◆ Exercise inputs:
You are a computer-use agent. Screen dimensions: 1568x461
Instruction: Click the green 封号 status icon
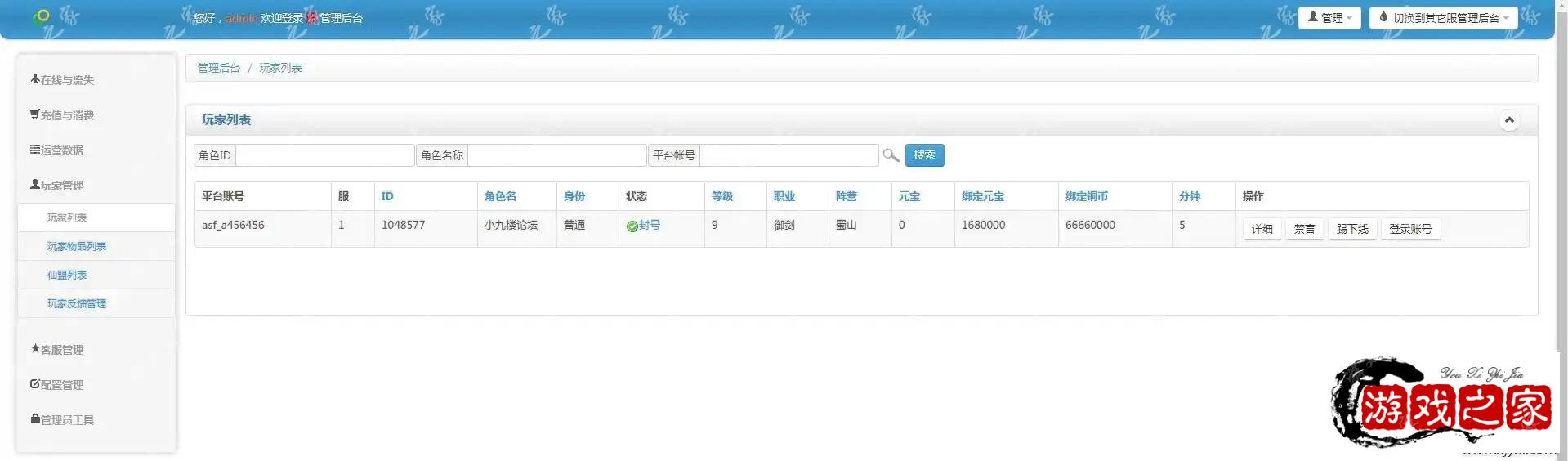point(632,226)
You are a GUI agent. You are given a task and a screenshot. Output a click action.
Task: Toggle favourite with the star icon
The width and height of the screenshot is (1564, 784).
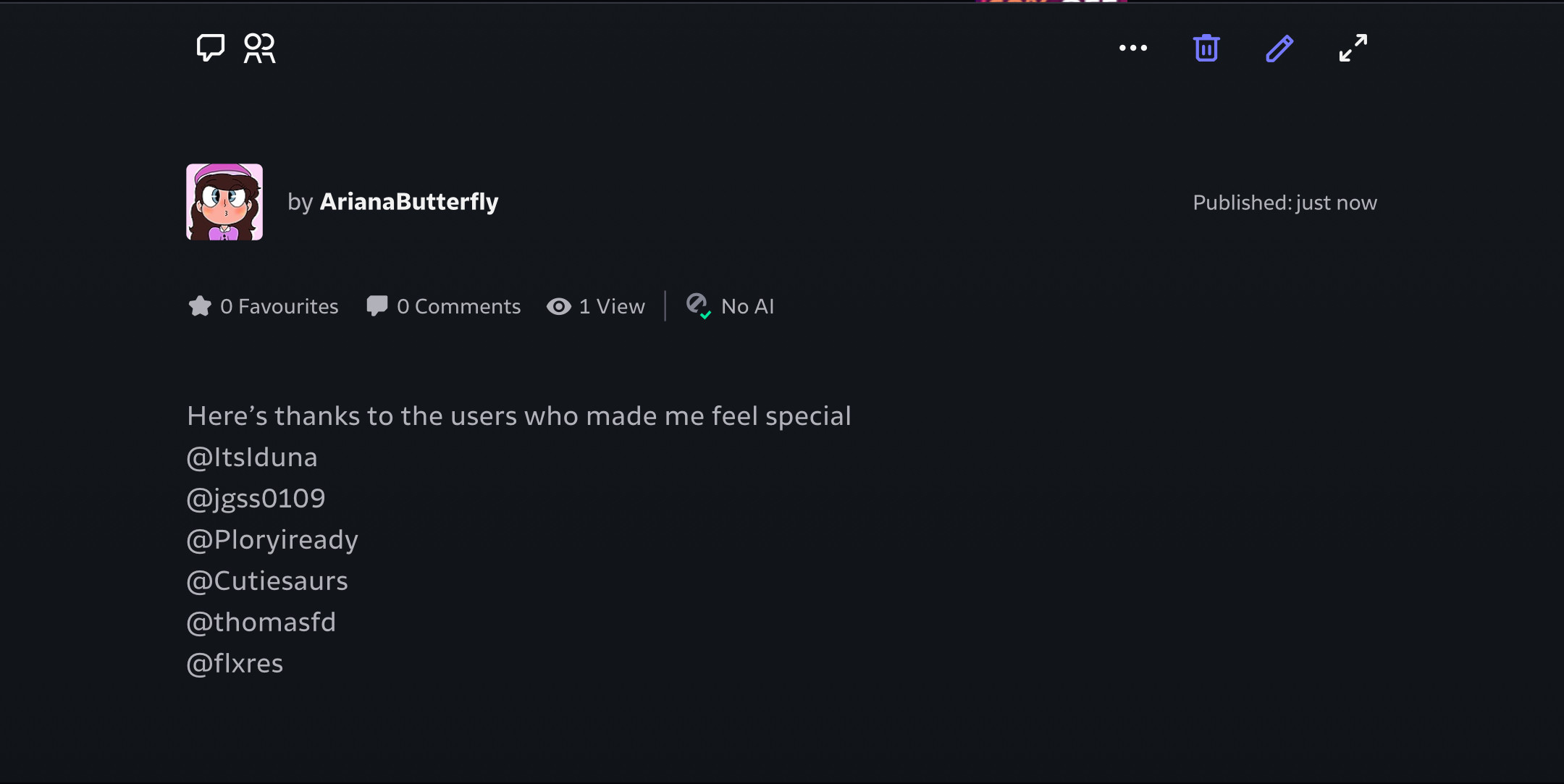pos(200,306)
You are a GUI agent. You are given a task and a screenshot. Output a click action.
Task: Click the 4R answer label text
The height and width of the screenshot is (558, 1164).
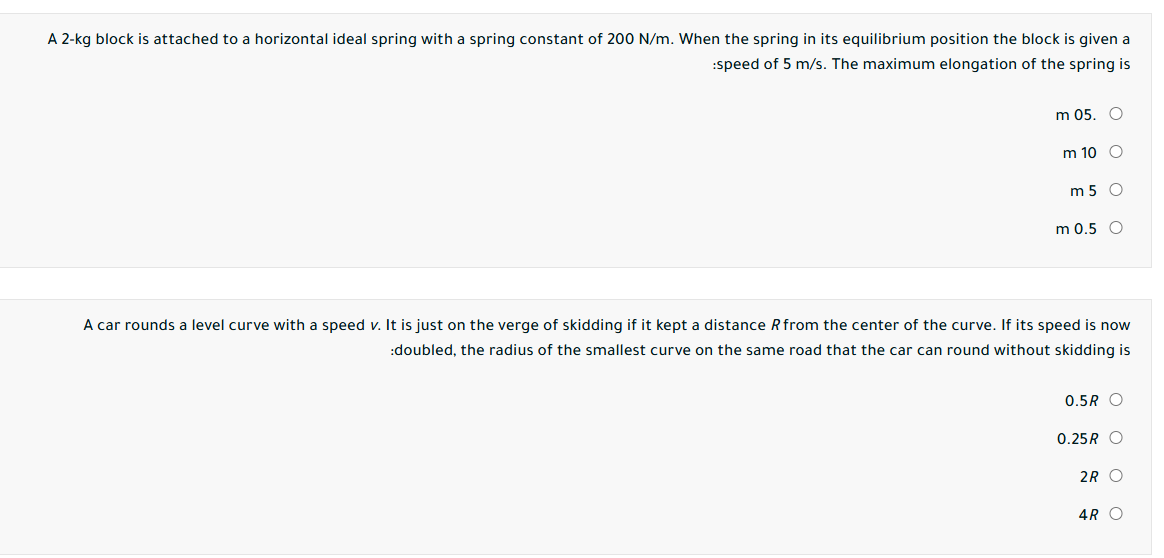[1089, 515]

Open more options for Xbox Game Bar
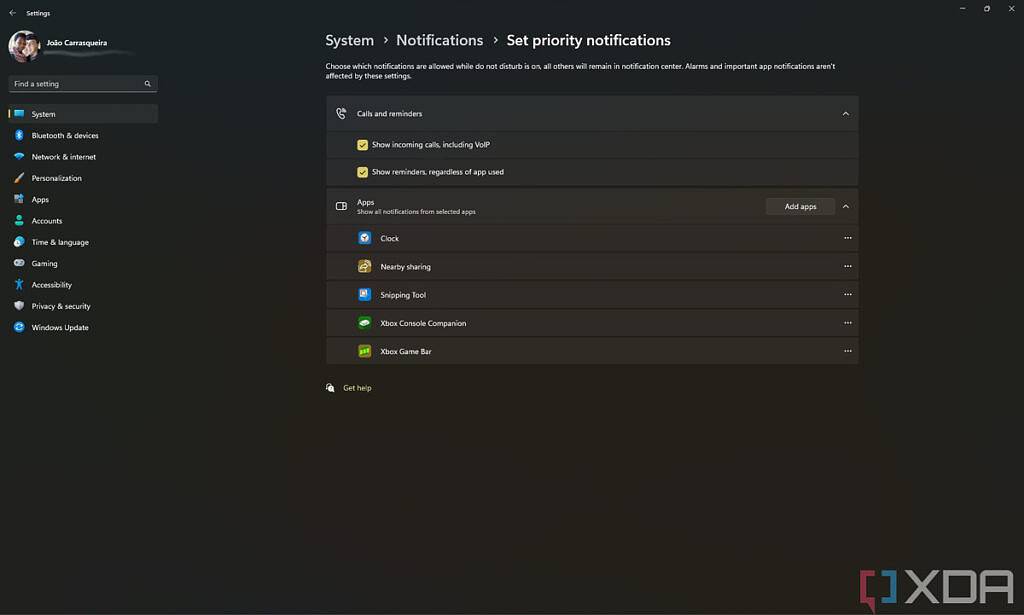coord(847,351)
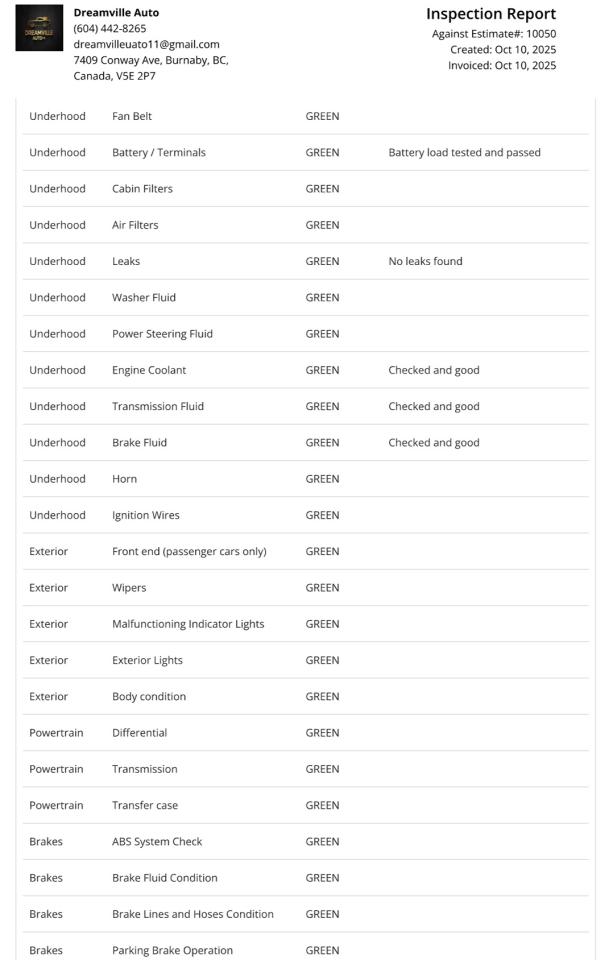Select Brake Lines and Hoses Condition item
This screenshot has width=613, height=960.
click(193, 914)
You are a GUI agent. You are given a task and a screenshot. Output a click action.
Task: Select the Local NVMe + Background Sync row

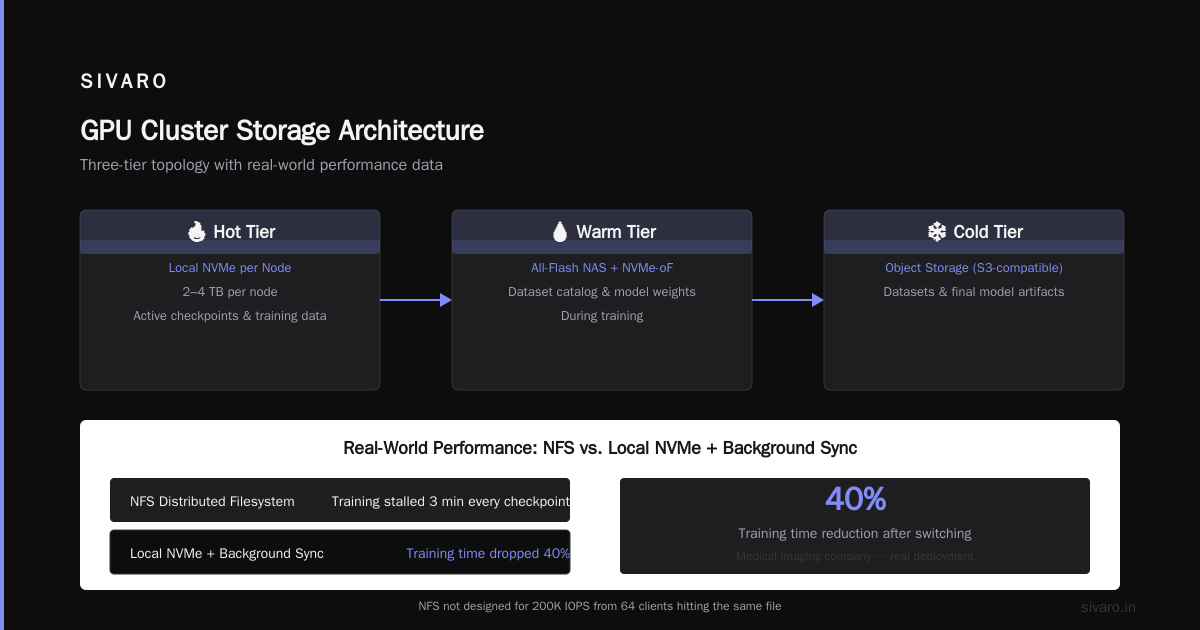pyautogui.click(x=340, y=552)
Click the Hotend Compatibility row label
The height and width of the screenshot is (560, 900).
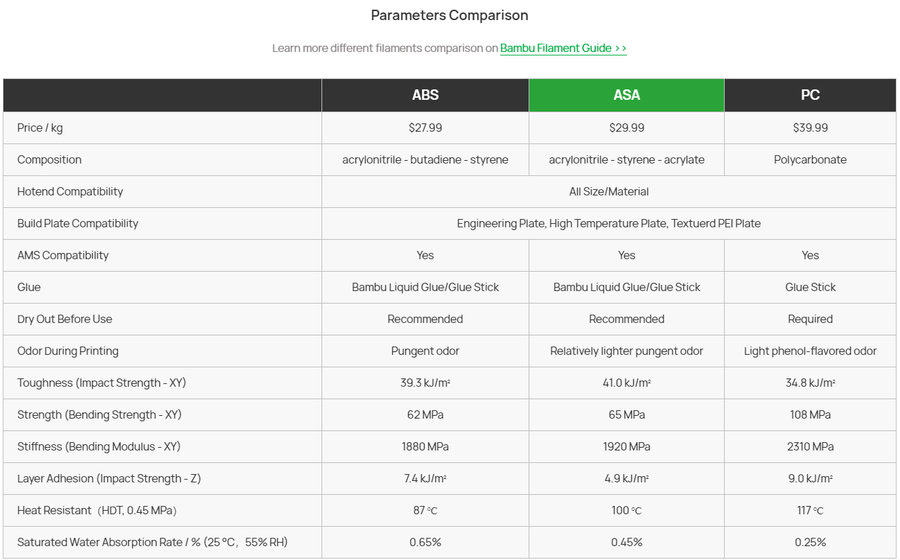click(70, 192)
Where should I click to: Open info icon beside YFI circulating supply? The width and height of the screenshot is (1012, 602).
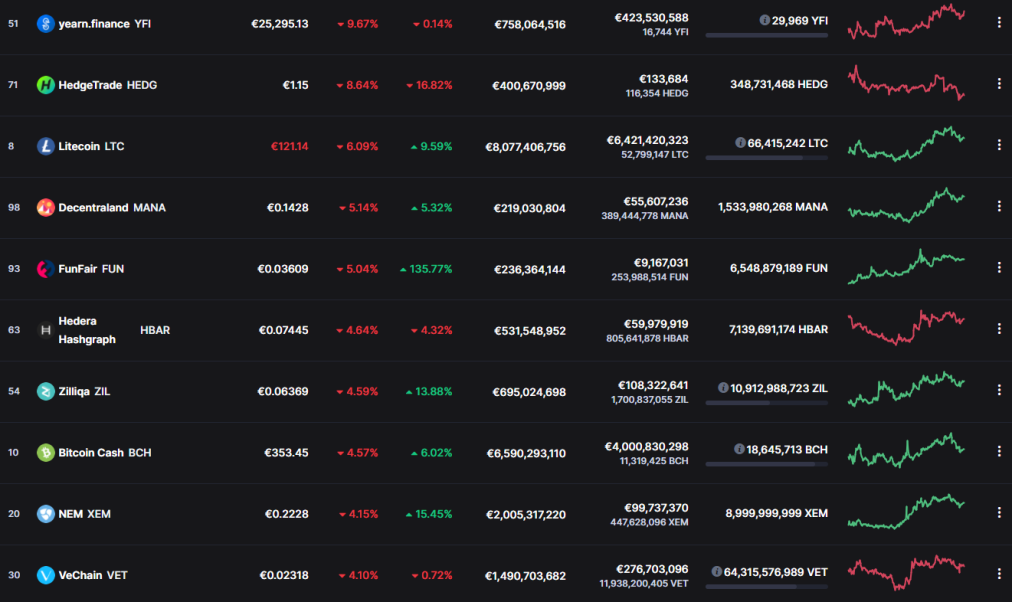click(x=764, y=20)
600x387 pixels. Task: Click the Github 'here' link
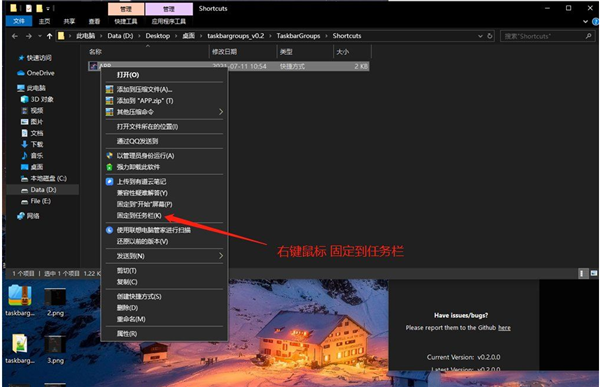504,328
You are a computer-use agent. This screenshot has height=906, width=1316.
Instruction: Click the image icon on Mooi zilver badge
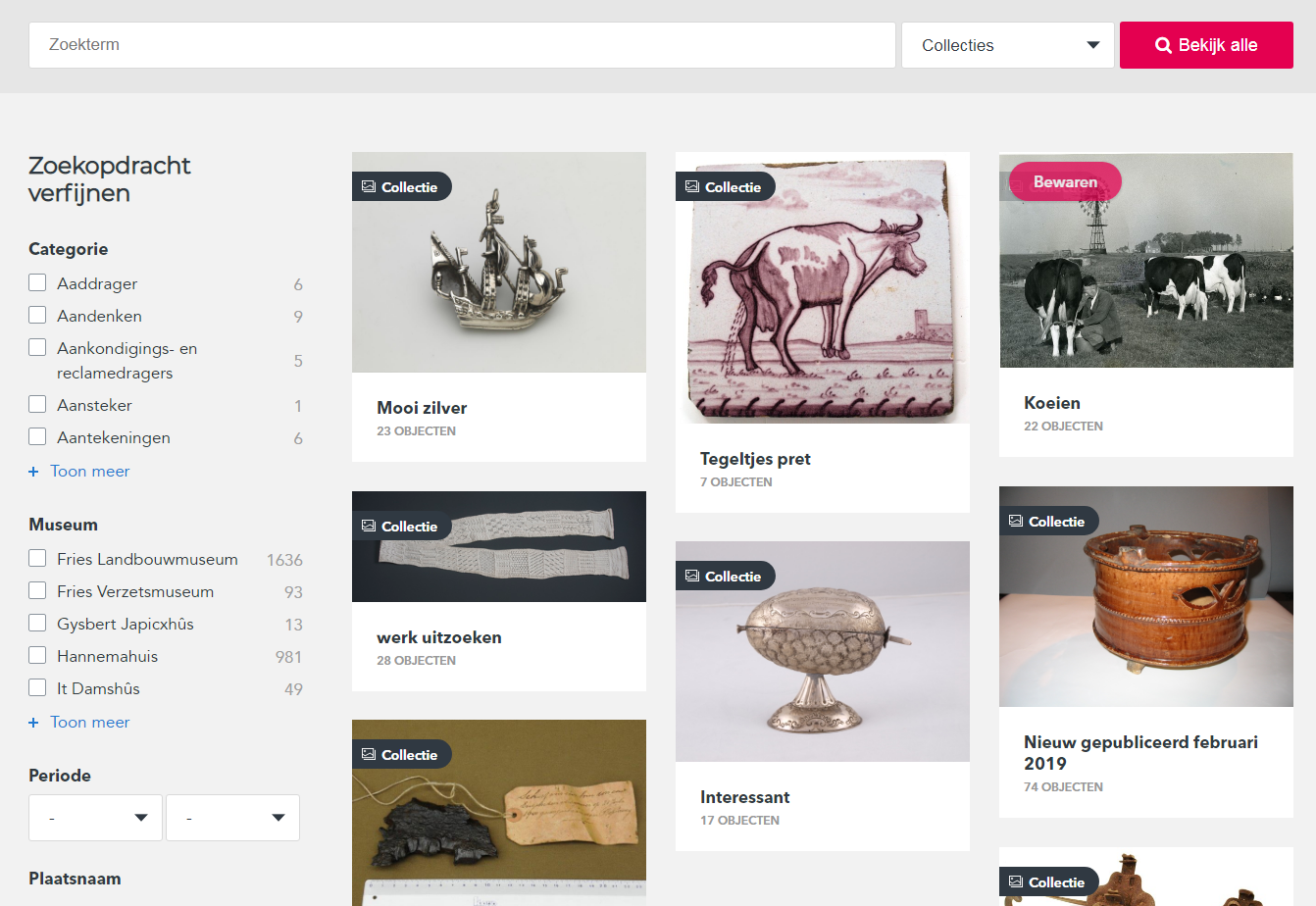[369, 186]
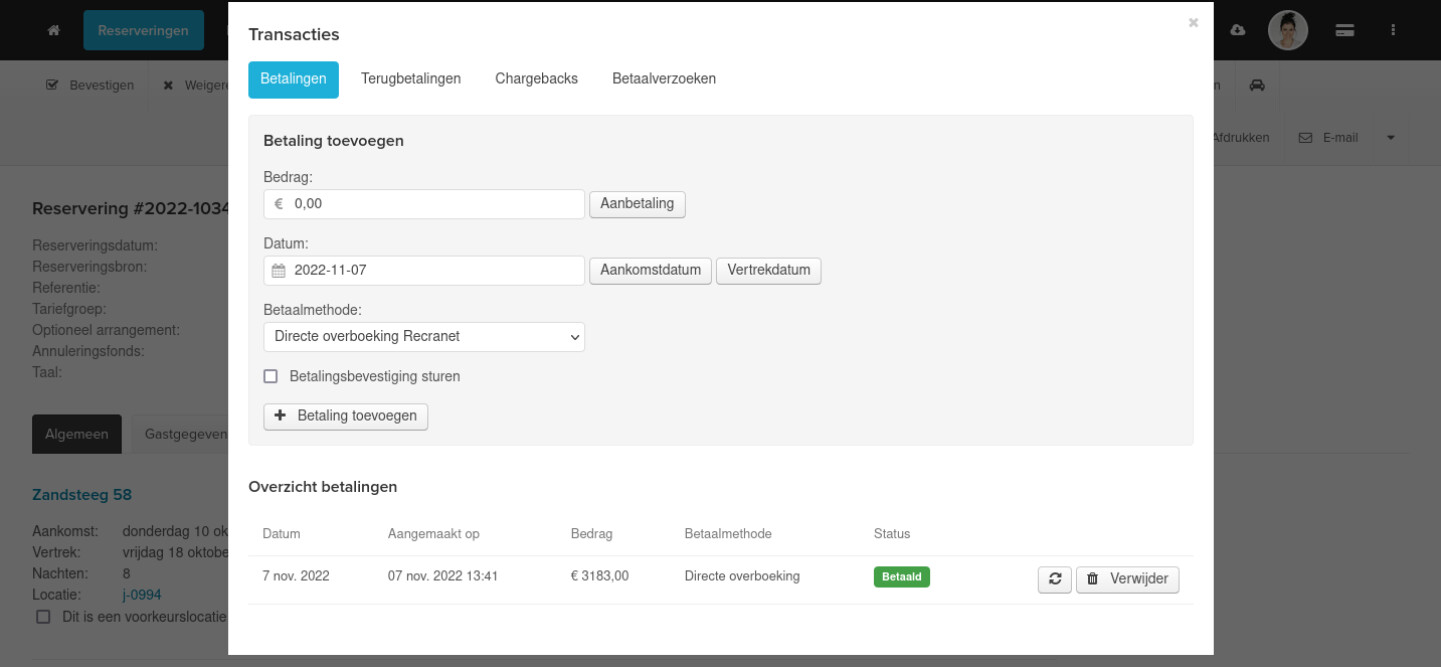
Task: Delete payment with Verwijder button
Action: pos(1127,579)
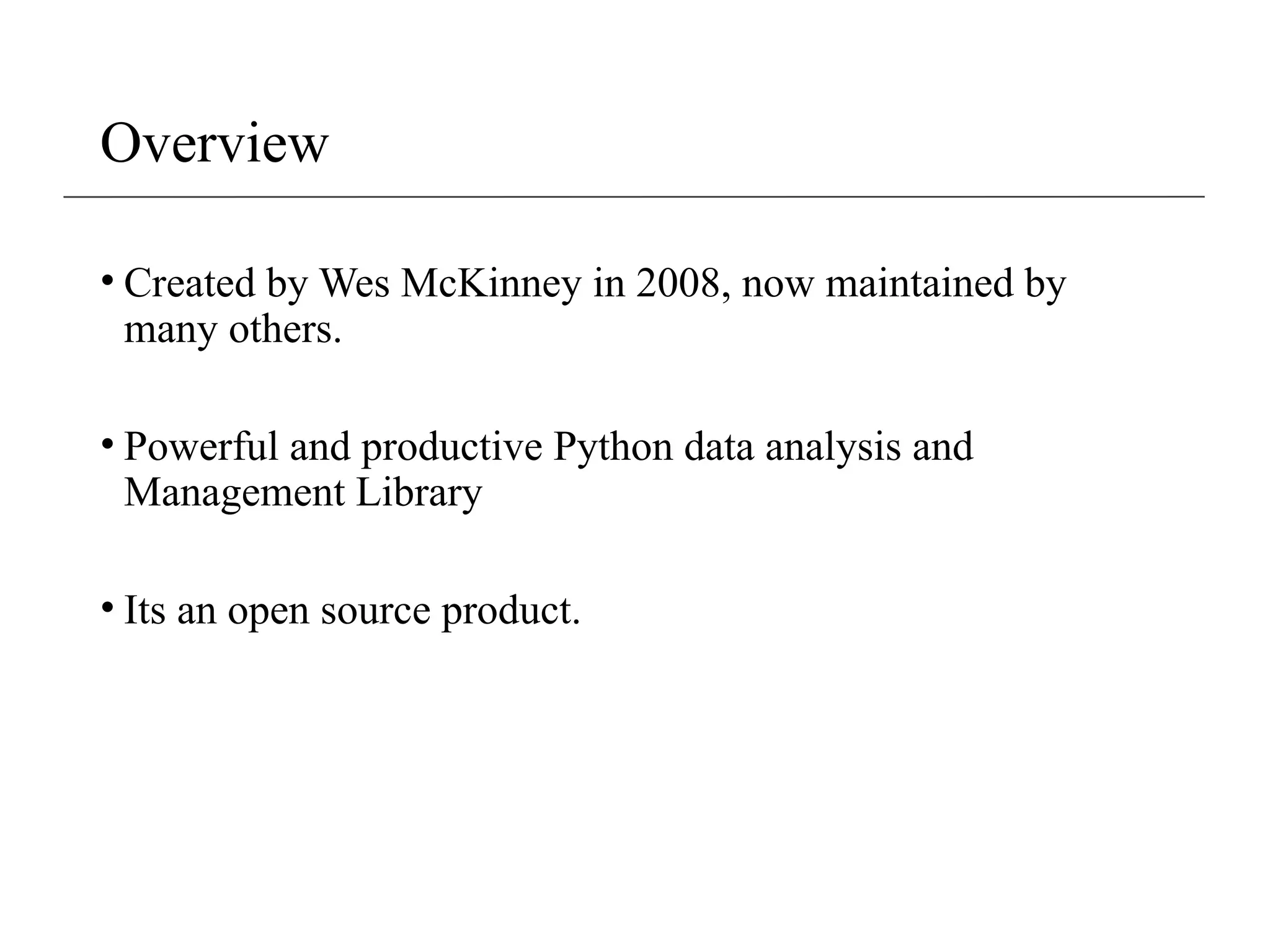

◆ The task:
Give the data above again, exactly, with every picture removed.

◆ Result below:
You are a computer-use agent. Screen dimensions: 1568x461
Instruction: Click the green 封号 status icon
point(632,226)
You are a GUI agent. You are given a task and a screenshot. Output a click action.
Task: Toggle favourite with the star icon
The width and height of the screenshot is (1564, 784).
pos(200,306)
You are a GUI agent. You are given a task and a screenshot. Output a click action.
Task: Click the 4R answer label text
The height and width of the screenshot is (558, 1164).
[1089, 515]

Open more options for Xbox Game Bar
coord(847,351)
Select Brake Lines and Hoses Condition item
This screenshot has width=613, height=960.
click(193, 914)
You are a GUI agent. You are given a task and a screenshot. Output a click action.
Task: Select the Local NVMe + Background Sync row

pyautogui.click(x=340, y=552)
Click the Hotend Compatibility row label
The height and width of the screenshot is (560, 900).
click(70, 192)
Where should I click to: Open info icon beside YFI circulating supply? The width and height of the screenshot is (1012, 602).
click(x=764, y=20)
600x387 pixels. Task: Click the Github 'here' link
504,328
You are a computer-use agent. This screenshot has height=906, width=1316.
Instruction: Click the image icon on Mooi zilver badge
[369, 186]
Task: Delete payment with Verwijder button
Action: pos(1127,579)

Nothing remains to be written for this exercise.